North Korean leader Kim Jong Un on Wednesday praised the recent purge of his uncle and former protector, saying it brought greater unity within the secretive, nuclear-armed state.
"In the seething period of the effort for building a thriving country last year, we took the resolute measure of removing the factionalists lurking in the Party," Kim said in a New Year's address, referring to the North's ruling Workers' Party of Korea.
"As our Party detected and purged the anti-Party, counterrevolutionary factionalists at an opportune time and with a correct decision, the Party and revolutionary ranks were further consolidated and our single-hearted unity was solidified to the maximum," Kim said, according to the text of the speech carried by North Korean state media.
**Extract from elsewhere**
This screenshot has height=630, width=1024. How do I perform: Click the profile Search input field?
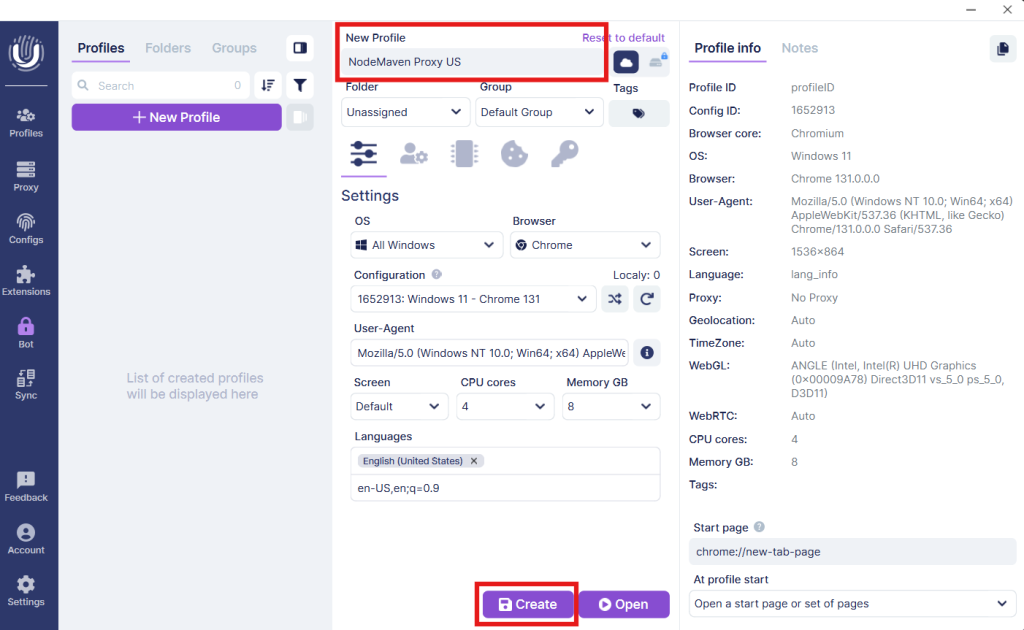click(x=160, y=86)
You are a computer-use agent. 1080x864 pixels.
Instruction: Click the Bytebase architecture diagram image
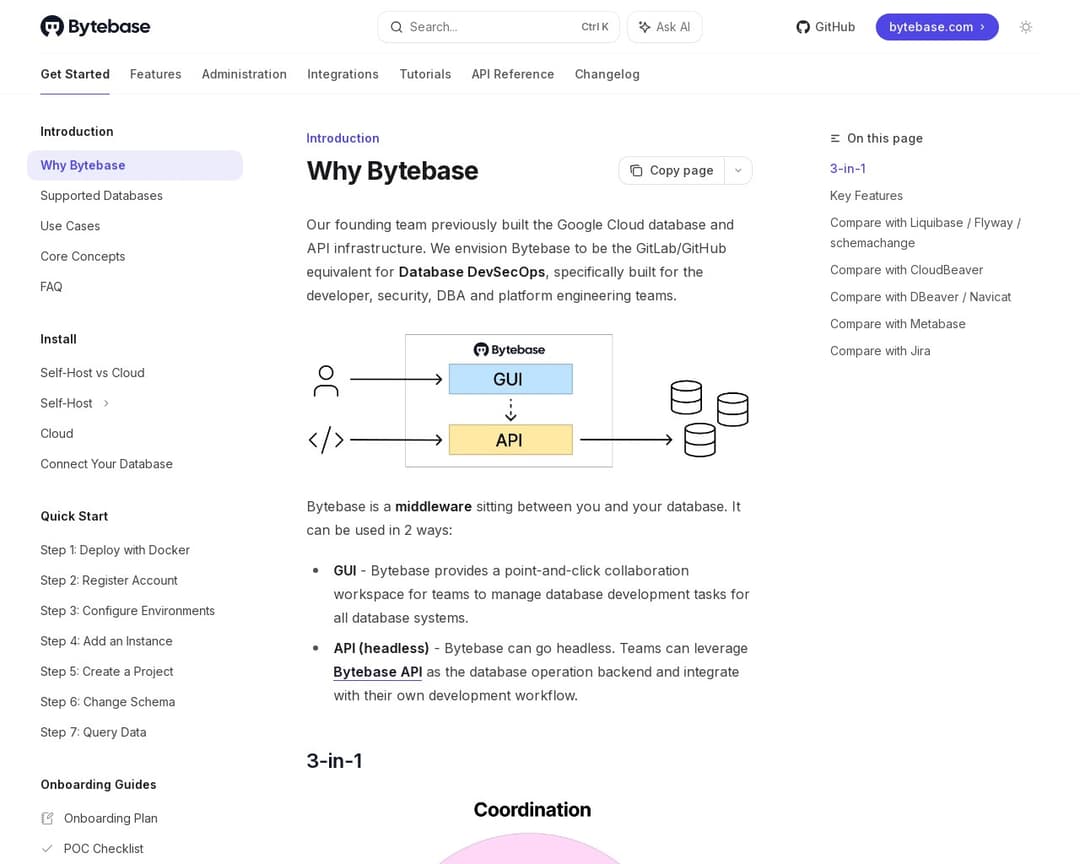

The purged uncle, Jang Song Thaek, was considered instrumental in Kim's rise to power in December 2011 and, until recently, was regarded as the second-most powerful figure in North Korea. But the young leader turned his back on Jang in spectacular fashion late last year, having him executed last month on charges he tried to overthrow the government.
A publicized purge
The death of Jang, who was married to Kim's paternal aunt, was announced in an unusually public declaration by the reclusive regime. Purges and executions of senior officials are believed to have taken place under the North's previous leaders, Kim's father and grandfather, but without such public fanfare.
North Korean state media attacked Jang's character and detailed an extensive list of his alleged crimes, describing him as "despicable human scum."
Kim's speech Wednesday is the first time he has publicly commented on the purge.
A range of different theories have been put forward for the real causes behind Jang's downfall. Last week, South Korea's main intelligence agency told lawmakers that it believed business disputes inside the North Korean regime had precipitated the purge.